BAE Systems Military Air & Information
- Company type: Division
- Industry: Defence Aeronautics
- Founded: 2007
- Headquarters: Warton Aerodrome, Borough of Fylde
- Key people: Chris Boardman, Managing Director
- Products: Military Aircraft and Aerospace systems, unmanned aerial vehicles
- Parent: BAE Systems

= BAE Systems Military Air & Information =

Business unit of BAE Systems

BAE Systems Military Air & Information (MAI, formerly Military Air Solutions (MAS)) is a business unit of British defence company BAE Systems responsible for the design, development, manufacture and support of fixed wing military aircraft.

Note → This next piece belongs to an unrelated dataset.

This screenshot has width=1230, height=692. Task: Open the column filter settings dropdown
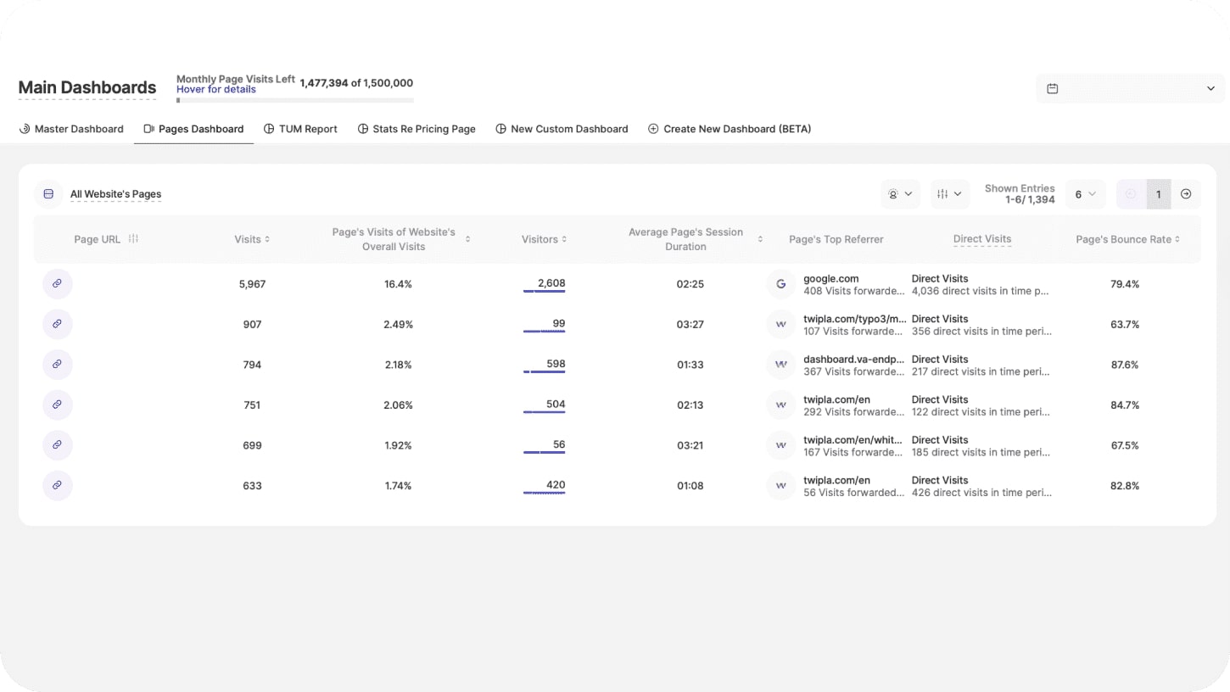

MAI customers include the Royal Air Force, Royal Saudi Air Force, US Navy and Indian Air Force.

== History ==

MAI was formed on 1 January 2011 through a merger of the Air Systems and CS&S Military Air Solutions & Support (MASS) business units. The unit through its products and operating bases encompasses nearly a hundred years of industrial history. MAI direct ancestors include the English Electric Company, Vickers-Armstrongs, the British Aircraft Corporation, Avro, Blackburn Aircraft, De Havilland, Hawker Siddeley and the Bristol Aeroplane Company.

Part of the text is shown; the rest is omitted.